Saved entries:
------------

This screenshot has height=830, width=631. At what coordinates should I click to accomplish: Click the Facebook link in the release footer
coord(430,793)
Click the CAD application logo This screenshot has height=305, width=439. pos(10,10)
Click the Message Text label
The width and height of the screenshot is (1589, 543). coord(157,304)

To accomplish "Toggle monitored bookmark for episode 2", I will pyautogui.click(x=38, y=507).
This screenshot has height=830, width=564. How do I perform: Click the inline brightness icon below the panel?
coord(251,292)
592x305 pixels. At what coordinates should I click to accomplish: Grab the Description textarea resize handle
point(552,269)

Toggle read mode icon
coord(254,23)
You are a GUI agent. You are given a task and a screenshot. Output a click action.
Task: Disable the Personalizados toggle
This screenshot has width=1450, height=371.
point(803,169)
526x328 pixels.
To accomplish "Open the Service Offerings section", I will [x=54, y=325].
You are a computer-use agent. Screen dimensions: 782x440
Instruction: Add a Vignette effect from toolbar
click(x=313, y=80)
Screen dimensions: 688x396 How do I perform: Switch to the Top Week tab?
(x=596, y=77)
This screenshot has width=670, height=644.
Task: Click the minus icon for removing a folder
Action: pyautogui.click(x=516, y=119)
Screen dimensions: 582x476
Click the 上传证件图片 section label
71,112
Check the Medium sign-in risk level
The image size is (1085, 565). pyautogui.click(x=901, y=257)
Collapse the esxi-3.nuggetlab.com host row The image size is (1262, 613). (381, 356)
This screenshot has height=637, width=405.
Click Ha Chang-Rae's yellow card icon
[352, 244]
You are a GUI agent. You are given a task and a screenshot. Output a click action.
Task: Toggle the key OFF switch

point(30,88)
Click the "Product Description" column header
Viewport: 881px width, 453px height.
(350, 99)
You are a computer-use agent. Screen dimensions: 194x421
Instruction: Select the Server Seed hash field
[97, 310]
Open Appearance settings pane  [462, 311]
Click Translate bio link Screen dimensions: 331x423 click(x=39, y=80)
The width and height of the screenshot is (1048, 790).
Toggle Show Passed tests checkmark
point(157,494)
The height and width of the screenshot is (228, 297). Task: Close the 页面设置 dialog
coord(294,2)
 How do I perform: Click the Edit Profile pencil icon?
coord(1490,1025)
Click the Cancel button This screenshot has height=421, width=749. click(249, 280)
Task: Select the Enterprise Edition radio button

------------

WHAT THE TASK REQUIRES:
Go through the data and return each line where the word "Open" appears.

ANSWER SECTION:
To accomplish "Open the Service Offerings section", I will [x=54, y=325].
Open Appearance settings pane  [462, 311]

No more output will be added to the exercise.